The festivities included fire dancers, aerial acts, fireworks, evening snow cat tours, and the annual torchlight parade.
Ski pioneers Dick Reuter and Bud Klein were the prime movers in creating Kirkwood back in the early 1970s. Sadly, neither man was around for this year’s birthday bash. Both Reuter and Klein both died in 2011 – both in their 80s. The Reut chairlift is named after Reuter, a true ski pioneer.
But what Reuter and Klein left behind is a true legacy, a mountain that often gets the most snow (average is 600 inches) in the greater Lake Tahoe area and has always been applauded as a skier’s mountain.
Logistical challenges have always been at the core of this resort, which is situated approximately 35 miles from South Lake Tahoe. Good snow conditions and smaller crowds than other Tahoe resorts coaxes skiers and snowboarders to make the drive to enjoy a glorious powder day on Kirkwood’s challenging slopes.

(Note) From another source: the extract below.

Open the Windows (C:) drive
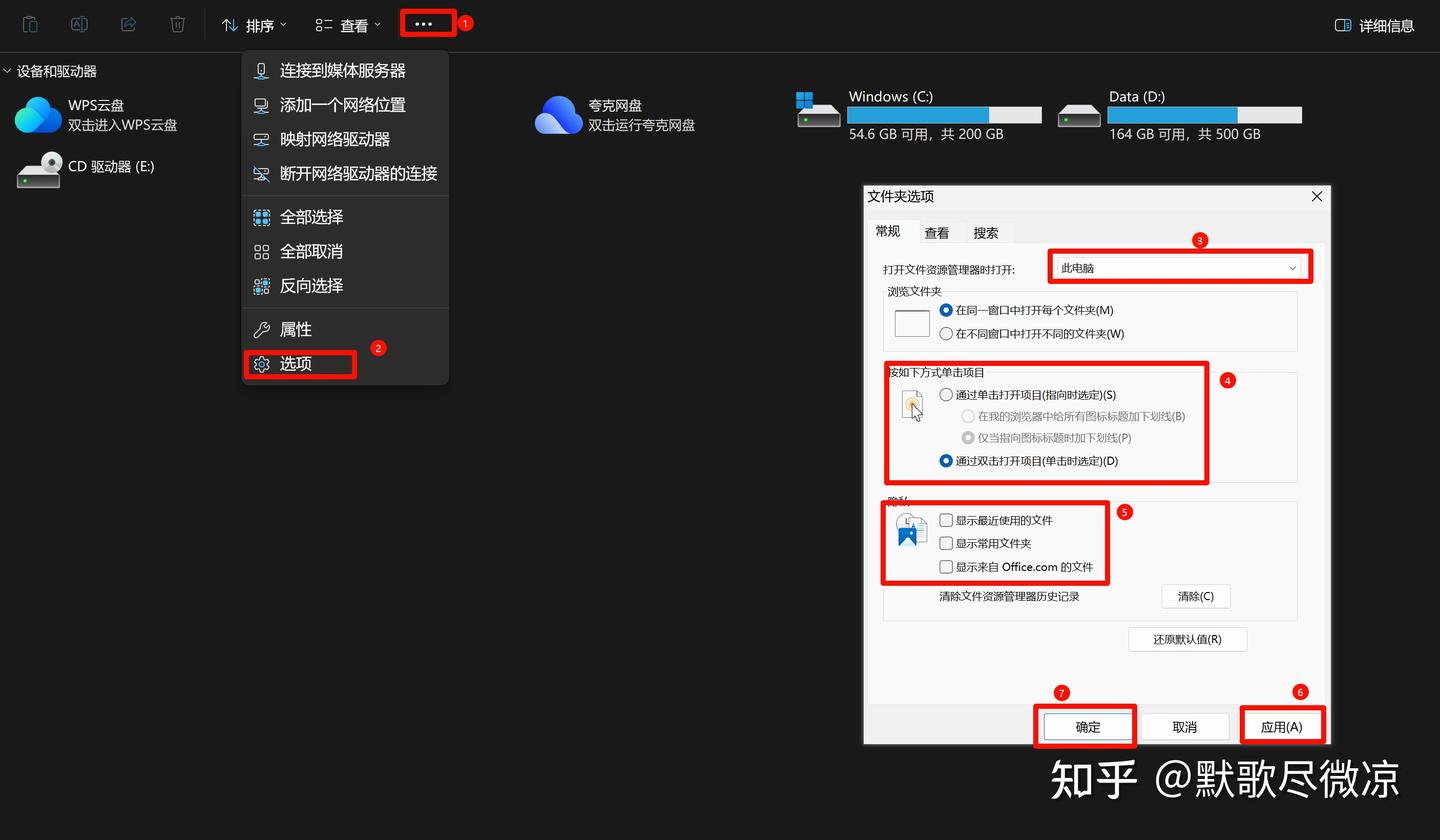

Located off Highway 88, Kirkwood is the most isolated of Lake Tahoe’s ski resorts. Kirkwood has 15 lifts, more than 72 trails, and the mountain rises to a 9,800-foot elevation. The resort also has three terrain parks and its longest run is 2.5 miles.
Last winter, Colorado-based Vail Resorts Inc. bought Kirkwood for $18 million from Mountain Springs Kirkwood. Kirkwood Mountain Development retained most of the rights to the real estate assets, while Vail Resorts has the mountain to operate.
Vail Resorts is still in the process of assessing what improvements to make on the mountain.
“Looking ahead, I am extremely excited to work with the very talented and committed staff of Kirkwood to kick-off the next 40 years,” Casey Blann, general manager of Kirkwood, told Lake Tahoe News. “The mountain is incredible, the snow is unbelievable and the possibilities are many.
“My priority is to get behind the scenes to understand where the opportunities are to provide the best experiences for our guests,” added Blann. “While I won’t be around to see the entire next 40 years, I can at least get the ball rolling toward improvements which we hope will resonate with our both our guests, as well as staff.”